US 11,710,231 B2
Method and apparatus for mammographic multi-view mass identification
Zhicheng Yang, Palo Alto, CA (US); Zhenjie Cao, Palo Alto, CA (US); Yanbo Zhang, Palo Alto, CA (US); Peng Chang, Palo Alto, CA (US); Mei Han, Palo Alto, CA (US); and Jing Xiao, Palo Alto, CA (US)
Assigned to PING AN TECHNOLOGY (SHENZHEN) CO., LTD., Shenzhen (CN)
Filed by Ping An Technology (Shenzhen) Co., Ltd., Shenzhen (CN)
Filed on Feb. 2, 2021, as Appl. No. 17/165,087.
Claims priority of provisional application 63/072,379, filed on Aug. 31, 2020.
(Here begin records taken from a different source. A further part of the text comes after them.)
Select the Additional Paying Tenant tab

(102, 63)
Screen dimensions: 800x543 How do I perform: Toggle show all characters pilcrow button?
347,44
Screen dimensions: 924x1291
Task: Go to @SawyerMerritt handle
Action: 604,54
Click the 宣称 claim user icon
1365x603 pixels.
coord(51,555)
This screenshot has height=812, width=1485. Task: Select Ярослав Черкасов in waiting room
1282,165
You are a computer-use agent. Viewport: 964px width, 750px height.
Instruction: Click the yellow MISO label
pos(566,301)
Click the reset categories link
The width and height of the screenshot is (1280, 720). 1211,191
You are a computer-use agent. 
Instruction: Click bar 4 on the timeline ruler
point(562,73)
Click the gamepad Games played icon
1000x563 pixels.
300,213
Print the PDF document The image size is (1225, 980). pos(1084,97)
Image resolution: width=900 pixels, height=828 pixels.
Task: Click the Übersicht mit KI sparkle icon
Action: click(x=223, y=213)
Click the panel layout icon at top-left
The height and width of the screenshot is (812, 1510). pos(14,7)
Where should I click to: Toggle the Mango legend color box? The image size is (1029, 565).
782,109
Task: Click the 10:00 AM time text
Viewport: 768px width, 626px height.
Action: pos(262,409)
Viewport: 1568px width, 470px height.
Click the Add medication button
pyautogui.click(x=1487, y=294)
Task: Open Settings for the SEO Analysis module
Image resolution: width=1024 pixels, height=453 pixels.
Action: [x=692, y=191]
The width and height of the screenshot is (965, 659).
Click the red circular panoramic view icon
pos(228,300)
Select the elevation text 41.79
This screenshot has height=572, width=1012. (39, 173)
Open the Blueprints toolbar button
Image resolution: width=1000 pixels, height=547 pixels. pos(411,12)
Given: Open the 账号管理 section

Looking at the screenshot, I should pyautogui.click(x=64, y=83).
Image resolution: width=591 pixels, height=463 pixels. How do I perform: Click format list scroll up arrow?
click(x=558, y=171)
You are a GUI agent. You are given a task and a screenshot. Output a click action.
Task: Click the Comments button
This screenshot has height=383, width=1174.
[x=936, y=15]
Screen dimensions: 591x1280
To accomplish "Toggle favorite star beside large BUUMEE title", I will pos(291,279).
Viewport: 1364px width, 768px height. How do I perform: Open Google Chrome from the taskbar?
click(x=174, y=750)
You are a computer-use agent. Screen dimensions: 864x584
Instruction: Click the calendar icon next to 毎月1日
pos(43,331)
Prior Publication US 2022/0067927 A1, Mar. 3, 2022
Int. Cl. G06T 7/00 (2017.01); G06T 7/11 (2017.01); G06T 7/30 (2017.01); G06V 10/25 (2022.01); G06V 10/75 (2022.01)
CPC G06T 7/0012 (2013.01) [G06T 7/11 (2017.01); G06T 7/30 (2017.01); G06V 10/25 (2022.01); G06V 10/751 (2022.01); G06T 2207/20076 (2013.01); G06T 2207/20084 (2013.01); G06T 2207/30068 (2013.01); G06V 2201/03 (2022.01); G06V 2201/07 (2022.01)] 20 Claims
OG exemplary drawing
 
1. A method, applied to an apparatus for mammographic multi-view mass identification, comprising:
receiving a main image, a first auxiliary image, and a second auxiliary image, wherein the main image and the first auxiliary image are images of a breast of a person, and the second auxiliary image is an image of another breast of the person;
detecting a nipple location based on the main image and the first auxiliary image;
generating a first probability map of the main image based on the main image, the first auxiliary image, and the nipple location by an ipsilateral analyzer that is built on a Faster-RCNN detection architecture and configured for:
enabling two input branches to share same weights and extract features from the main image and the first auxiliary image in a same way, and
modelling relationships between two region of interests (RoIs) in a single image based on similarities in brightness, shapes, area sizes, and relative positions of the RoIs,
wherein a relative position of a RoI includes a distance from the RoI to the nipple location, and in a training process, focal loss and distance-intersection-over-union loss (DIoU) is used to improve performance of the ipsilateral analyzer;
generating a second probability map of the main image based on the main image, the second auxiliary image, and the nipple location; and
generating and outputting a fused probability map based on the first probability map and the second probability map.